→ Required work
Whatever lies between the line with "You are a computer-use agent." and the end of the data, both included, must be copied exactly and without pictures.

[Data shown — start]

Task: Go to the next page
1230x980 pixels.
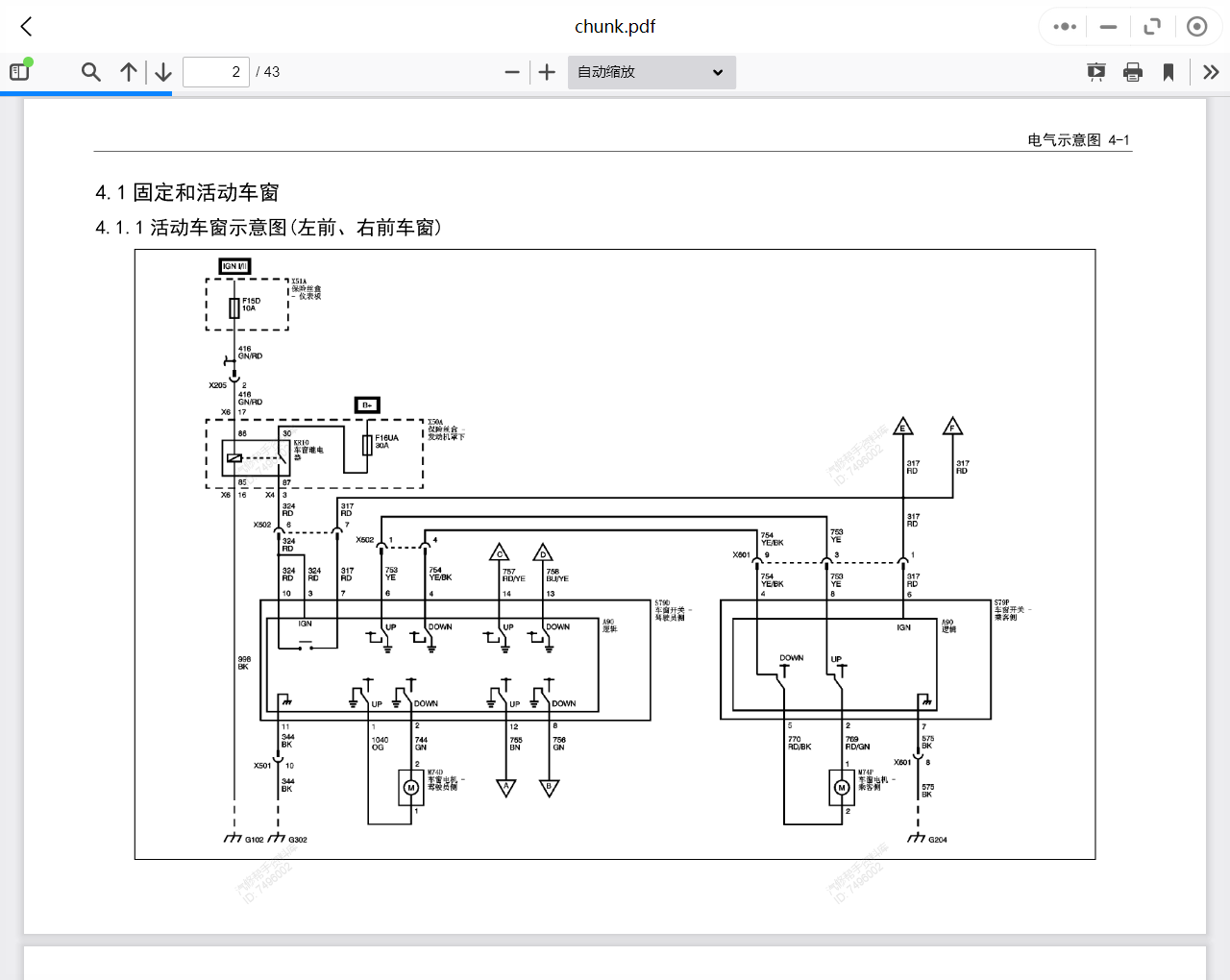Action: pyautogui.click(x=163, y=72)
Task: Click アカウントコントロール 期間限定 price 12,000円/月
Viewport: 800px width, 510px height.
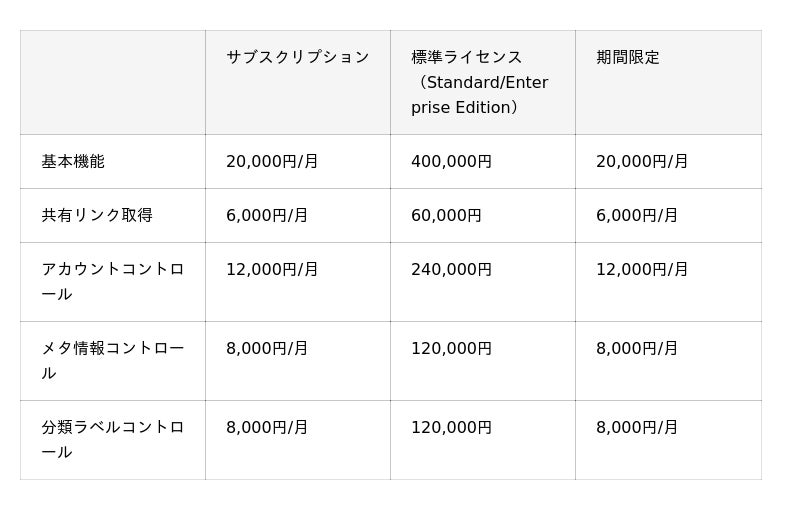Action: pos(642,270)
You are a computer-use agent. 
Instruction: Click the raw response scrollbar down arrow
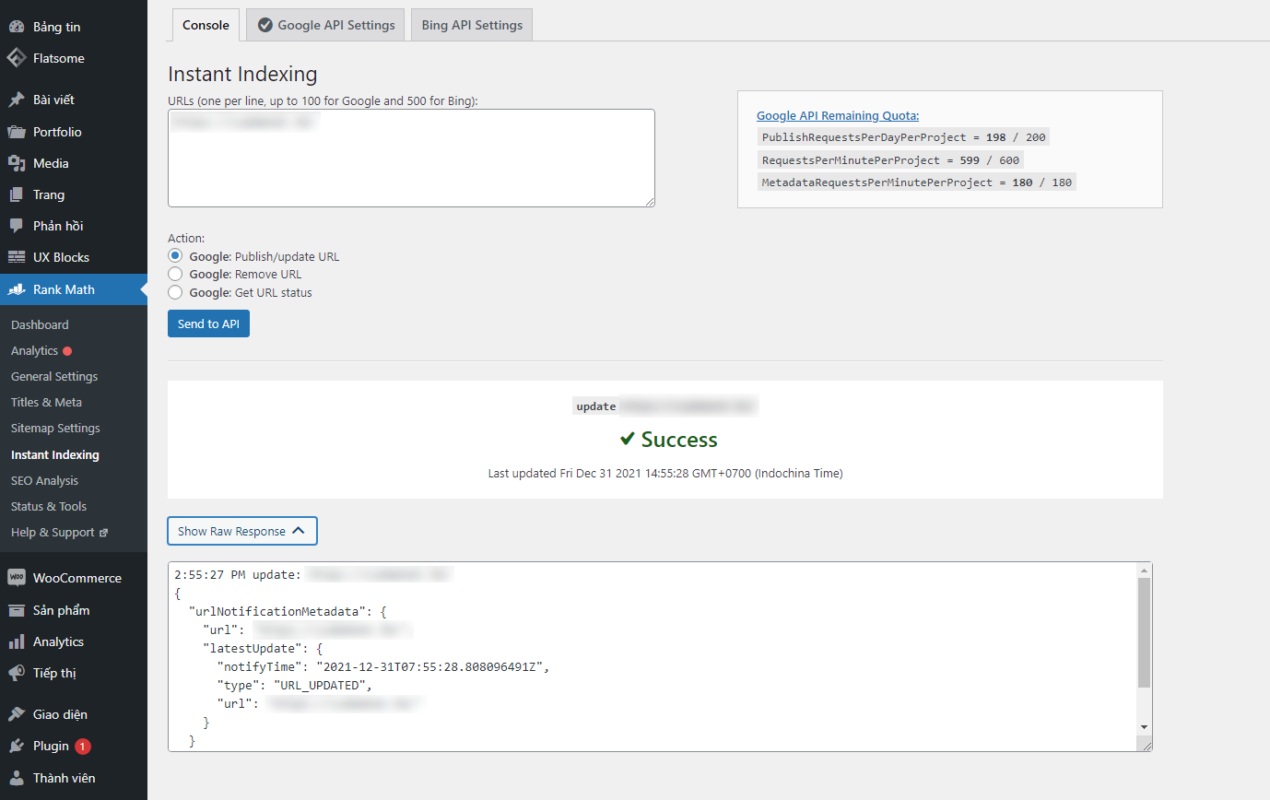click(1144, 727)
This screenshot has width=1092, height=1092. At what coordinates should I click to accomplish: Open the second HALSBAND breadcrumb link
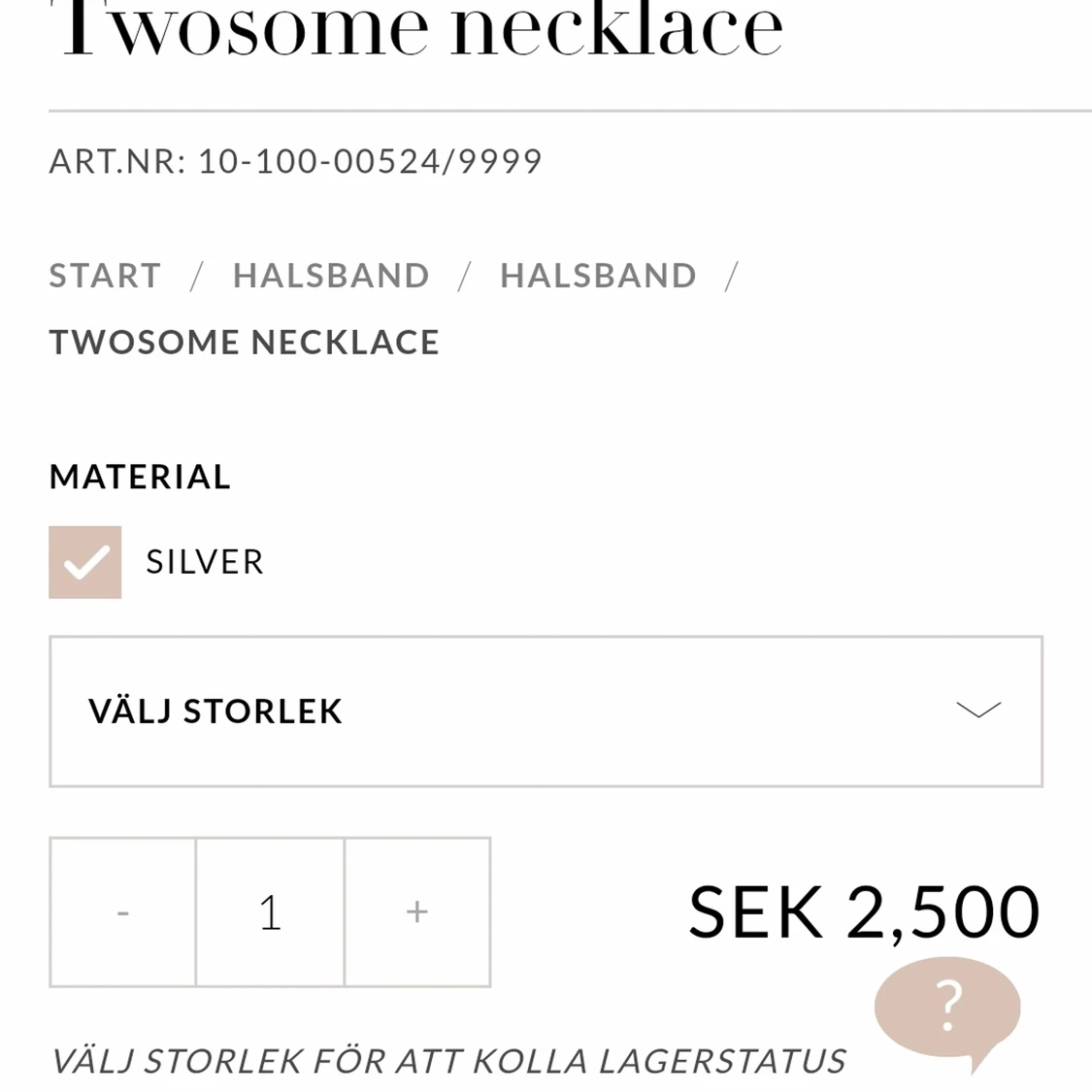(x=598, y=275)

[Data shown — finish]

→ Task solution
You are a computer-use agent. 
Instruction: Click the raw response scrollbar down arrow
click(1144, 727)
This screenshot has width=1092, height=1092. At what coordinates should I click to accomplish: Open the second HALSBAND breadcrumb link
(x=598, y=275)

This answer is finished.